Auch die Ankündigung von Bundesgesundheitsminister Prof. Dr. Karl Lauterbach, er werde den „Heuschrecken“ und ihrer „absoluten Profitgier“ einen gesetzlichen Riegel vorschieben, scheint bei Patient21 niemanden zu schrecken. Zum einen ist von einer gesetzlichen Neuregelung bislang noch nichts zu entdecken, und auch wenn ein Gesetz wirklich käme, dürfte für bestehende iMVZ Bestandschutz bestehen. Zum anderen ist Patient21 als SE – Europäische Gesellschaft (Societas Europaea) aufgestellt. So kann das Unternehmen in verschiedenen europäischen Ländern nach einheitlichen Rechtsprinzipien agieren. Und folgerichtig kündigte Muhr gegenüber dem Online-Nachrichtenportal „TechCrunch“ an, binnen der kommenden zwölf Monate in mindestens zwei weitere europäische Märkte zu expandieren.
iMVZ mit Storytelling
Zu den Gründungserzählungen von Patient21 gehört der Kampf gegen den Krebs und die damit verbundene Erfahrung mit einem Gesundheitssystem, das die Digitalisierung im Dornröschenschlaf verpasst hat. „Wir glauben an unsere Werte. Wir sorgen uns aufrichtig. Ihre Gesundheit ist unsere Berufung. Sie zu schützen und Ihr Wohlbefinden zu verbessern, hat für uns oberste Priorität“ heißt es bei „Über uns“ auf der Website von Patient21. Und weiter: „Wir glauben an Karma. Wir handeln mit Integrität und sind davon überzeugt, dass es sich immer lohnt, das Richtige zu tun – auch wenn es auf Kosten kurzfristiger Gewinne geht.“ Das hört sich gut an. Hier bin ich Patient, hier darf ich sein.
Die Geschichte klingt durchaus rund. Erfahrene und geschäftstüchtige Gründer, die im Leben auf ein Problem stoßen und eine Lösung zu diesem Problem entwickeln. So heißt es bei Patient21 über Christopher Muhr: „Basierend auf seinen eigenen Erfahrungen im erfolgreichen Kampf gegen den Krebs gründete er 2020 Patient21 mit dem Ziel, die ambulante Versorgung neu zu erfinden. Sein Fokus liegt auf dem Aufbau einer digitalen Plattform, die dabei hilft, Kliniken zu betreiben und zu vernetzen, damit value-based healthcare endlich gelebte Realität wird.“
Klingt zu schön, um wahr zu sein?
Laut Statistischem Bundesamt betragen die laufenden Gesundheitsausgaben für Arzt- und Zahnarztpraxen hierzulande im Jahr über 93 Milliarden Euro. Ein sicherer Markt.

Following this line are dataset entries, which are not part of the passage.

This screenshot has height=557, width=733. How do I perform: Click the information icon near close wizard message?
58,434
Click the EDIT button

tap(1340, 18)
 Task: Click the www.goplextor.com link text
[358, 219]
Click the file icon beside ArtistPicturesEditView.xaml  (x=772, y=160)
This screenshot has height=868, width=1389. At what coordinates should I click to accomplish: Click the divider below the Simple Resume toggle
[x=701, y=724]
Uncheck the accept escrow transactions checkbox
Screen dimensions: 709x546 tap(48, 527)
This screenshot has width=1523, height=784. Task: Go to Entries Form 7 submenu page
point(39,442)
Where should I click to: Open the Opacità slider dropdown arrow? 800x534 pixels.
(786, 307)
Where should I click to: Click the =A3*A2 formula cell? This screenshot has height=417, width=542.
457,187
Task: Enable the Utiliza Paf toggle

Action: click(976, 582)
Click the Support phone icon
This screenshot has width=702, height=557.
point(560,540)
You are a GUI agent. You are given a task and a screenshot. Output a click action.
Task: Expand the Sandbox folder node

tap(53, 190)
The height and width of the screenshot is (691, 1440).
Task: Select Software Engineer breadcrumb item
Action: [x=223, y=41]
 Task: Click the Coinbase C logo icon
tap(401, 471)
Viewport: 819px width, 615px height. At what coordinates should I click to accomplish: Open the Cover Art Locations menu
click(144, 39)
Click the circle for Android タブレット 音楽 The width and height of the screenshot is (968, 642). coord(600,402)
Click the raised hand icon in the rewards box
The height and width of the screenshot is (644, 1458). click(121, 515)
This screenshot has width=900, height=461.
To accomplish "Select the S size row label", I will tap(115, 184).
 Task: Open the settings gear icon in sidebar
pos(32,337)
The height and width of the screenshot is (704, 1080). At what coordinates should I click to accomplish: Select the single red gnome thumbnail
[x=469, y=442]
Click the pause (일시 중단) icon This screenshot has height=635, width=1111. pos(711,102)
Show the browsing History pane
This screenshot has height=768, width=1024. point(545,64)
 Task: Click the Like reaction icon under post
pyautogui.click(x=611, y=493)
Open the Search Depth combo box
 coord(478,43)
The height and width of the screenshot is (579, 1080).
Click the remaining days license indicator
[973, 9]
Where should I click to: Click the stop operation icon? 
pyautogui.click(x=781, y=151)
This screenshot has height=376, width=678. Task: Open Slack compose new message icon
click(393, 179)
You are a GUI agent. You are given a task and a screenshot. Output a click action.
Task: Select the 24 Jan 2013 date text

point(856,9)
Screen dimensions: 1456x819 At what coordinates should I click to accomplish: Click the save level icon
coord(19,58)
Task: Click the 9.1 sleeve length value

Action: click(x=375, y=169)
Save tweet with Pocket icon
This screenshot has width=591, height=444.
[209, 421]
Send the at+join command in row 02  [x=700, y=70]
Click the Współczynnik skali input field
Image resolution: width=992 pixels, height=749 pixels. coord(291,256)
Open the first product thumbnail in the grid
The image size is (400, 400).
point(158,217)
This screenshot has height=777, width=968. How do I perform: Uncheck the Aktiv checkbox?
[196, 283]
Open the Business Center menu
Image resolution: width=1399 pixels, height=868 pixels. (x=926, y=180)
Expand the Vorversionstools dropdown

Aufsichtsratsvorsitzender von Patient21 ist Shmuel Chafets. Er ist ein bekannter Einhornsammler und Investor von Target Global, dem Initialkapitalgeber von Patient21. Der Risikokapitalgeber Pitango, der Lead-Investor der jüngsten Finanzierungsrunde von Patient21, bewegt ein Fondsvermögen von 2,8 Milliarden US-Dollar. Vermutlich wollen diese Investoren nicht primär das deutsche Gesundheitssystem auf dem Weg ins Digitale unterstützen.
Die aktuelle Studie „Li, Aurora; Zöllner, Uwe; Peters, Michael (2023): Profite vor Patientenwohl – Private-Equity-Beteiligungen an Arztpraxen“ im Auftrag des finanzlobbykritischen Vereins „Finanzwende“ kommt zum wenig überraschenden Schluss: „Private-Equity-Firmen agieren offenbar im ambulanten Gesundheitssystem häufig kurzfristig und wirtschaftlich nicht nachhaltig für die Arztpraxen.“ Und auch nicht nachhaltig für das Gesundheitssystem: „Die Übernahme medizinischer Versorgungseinrichtungen (MVZ) durch Private-Equity-Gesellschaften (PEG) führt überwiegend zu höheren Kosten für Patienten und Kostenträger. Zu diesem Ergebnis kommt eine im ‚British Medical Journal‘ veröffentlichte Metastudie“, berichtet das „Ärzteblatt“.
Eine gute Geschichte bleibt eine gute Geschichte – im echten Leben zählen aber die Fakten: Bei Wagniskapital liegen die angestrebten, durchschnittlich zu erzielenden Renditen bei 15 bis 25 Prozent jährlich.